Monday, 10 August 2026
Hukum

Beli Narkoba Pakai COD dan Order Lewat Media Sosial, Polisi Ungkap Modus Transaksi Terkini

Jaringan narkoba di Jakarta sudah lama meninggalkan cara lama, transaksi di pojok gelap gang sempit dengan kontak tatap muka. Pengungkapan Polda Metro Jaya semester pertama 2026 memperlihatkan dengan jelas bahwa metode distribusi narkoba kini telah berevolusi, memanfaatkan infrastruktur digital yang sama dengan yang digunakan warga untuk memesan makanan atau berbelanja daring.

Cash on delivery atau COD menjadi modus transaksi yang ditemukan dalam setidaknya dua kasus menonjol: penyelundupan sabu 108,37 kilogram dan distribusi obat keras Daftar G dari 528 lokasi. Dengan sistem COD, pembeli memesan melalui pesan singkat atau aplikasi chat terenkripsi, menyepakati titik temu, dan membayar tunai saat barang diterima. Tidak ada jejak rekening bank, tidak ada nama yang tercatat, tidak ada alamat pengiriman yang bisa dilacak.

Kombinasi COD dengan media sosial membuat sistem ini semakin sulit dijangkau aparat secara konvensional. Akun-akun di berbagai platform media sosial digunakan untuk menerima pesanan dengan kode-kode atau bahasa tertentu yang hanya dipahami komunitas pengguna. Akun mudah dibuat, mudah dihapus, dan mudah diganti, mempersulit penelusuran bahkan dengan patroli siber sekalipun.

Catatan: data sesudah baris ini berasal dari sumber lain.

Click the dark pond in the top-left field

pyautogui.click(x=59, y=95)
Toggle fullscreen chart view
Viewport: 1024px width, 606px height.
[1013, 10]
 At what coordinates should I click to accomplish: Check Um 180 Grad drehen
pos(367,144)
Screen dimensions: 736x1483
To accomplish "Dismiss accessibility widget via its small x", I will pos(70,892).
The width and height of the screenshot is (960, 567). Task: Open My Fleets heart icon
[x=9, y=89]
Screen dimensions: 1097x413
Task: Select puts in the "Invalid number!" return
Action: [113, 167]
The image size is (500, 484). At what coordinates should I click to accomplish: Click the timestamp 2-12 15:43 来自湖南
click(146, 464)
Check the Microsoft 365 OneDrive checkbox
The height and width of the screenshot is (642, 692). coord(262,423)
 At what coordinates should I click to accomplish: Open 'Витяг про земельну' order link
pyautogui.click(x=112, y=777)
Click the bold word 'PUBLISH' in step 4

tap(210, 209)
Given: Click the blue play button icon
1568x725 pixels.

Dirresnarkoba Polda Metro Jaya Kombes Pol Ahmad David menegaskan Polda Metro Jaya akan terus mengembangkan penyidikan untuk membongkar jaringan peredaran gelap narkoba, termasuk pihak-pihak yang terlibat dalam pendanaan maupun distribusi. Polda Metro Jaya merespons evolusi modus ini dengan memperkuat kapasitas patroli siber dan teknik penyidikan digital.